Where To From (2025)

HG: Music often arrives completely unannounced. It will pop up when I’m out walking or doing the dishes. If a musical idea is particularly persistent, I’ll record it. This was the way I began Mount A, helping me understand where my headspace was and how the music could change or affect what I was feeling. One of the best examples is this piece that’s called ‘Make Space.’ I was leaving the house to pick up my son from school. And this music appeared and it made me so happy. Halfway to school it had become this heroic melody. To onlookers, it must have seemed a ridiculous situation, with me skipping around and dancing, but it was such a beautiful contrast to a regular Tuesday afternoon. It lifted me up, so I recorded that as a snapshot of the space that I was in when that appeared and what changed for me. That’s one of the most beautiful things about music, that it really has the power to completely shift the physical space and a mental state. I had recorded these ‘diaries’ with no intention of releasing them. But then, because I was coming up to this anniversary year of Mount A, I started to look back on all the music that I had written and seeing the way that music had changed me over that time. And then I started going over these diaries and hearing a through-line of silences. I felt that I was craving these silences so much – maybe more than the actual notes – because they were creating a slowing down of time. So I thought it would help maybe someone else who was craving that space like I was.

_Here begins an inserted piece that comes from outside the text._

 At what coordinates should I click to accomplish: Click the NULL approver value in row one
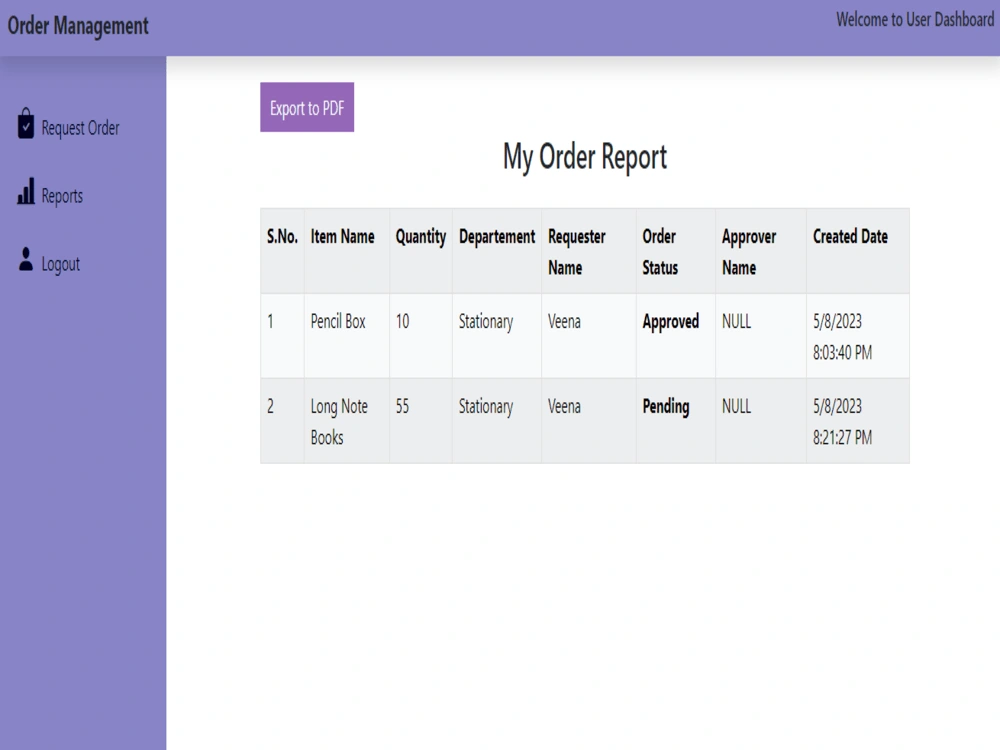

28 Years Later: The Bone Temple (2025)

HG: The director Nia DeCosta and I really wanted to have a theme that created a contrast to all the craziness. The story itself is quite gory. It is so funny and wild and bonkers that I felt like it was going to be really helpful to have a theme that was very elegant – a baroque contrast to all the chaos. I wrote it right after I read the script, before she shot the film. Like Hedda, it’s quite percussion-heavy. I tend to work a lot with my friends. Friendship and community is very important to me and it’s always been one of the main elements that I gravitate towards in music. And I met these amazing friends who are two of the best percussionists in the whole world, Joey Baron and Robyn Schulkowsky. I love working with them and hanging out with them so much that, since I met them, percussion has become a lot more prominent in my music. It was really fun for me to start learning more about percussion, because I’m always trying to learn something new.

The Bride! (2026)

HG: The Bride! was such a wild story. Originally, in The Bride Of Frankenstein, she’s only in that film for two minutes… and she doesn’t say anything! So I really loved taking the idea of a silent woman and imagining what she would say if she got the chance to speak. The story was so full of contrasts, it had to be very punk with a big attitude, but also be very romantic. It had to occupy a sound world that was both very modern and old; so it was classical / orchestral and punk. It was interesting to work out where those oppositions met. There there was a lot of playing around with melodies in order to navigate those opposing spaces and ideas – the monstrousness and the softness. The idea of a silent woman getting her voice wasn’t necessarily a space where someone like me was expected to be. There is an expectation of what a woman is meant to sound like. There is a lot more to women than we’ve seen in the stories that we’ve been told in the last few hundred years. People are open to exploring these stories. They are willing to reevaluate the space we allow women to take. It’s 2026, and we still have so much to explore. I’m excited about that. I’m very interested in people, and I’m very interested in human nature. How we can we affect the world. Women are half of all people, so I feel excluding anyone from that exploration is very odd. So I feel like there is a lot left to explore.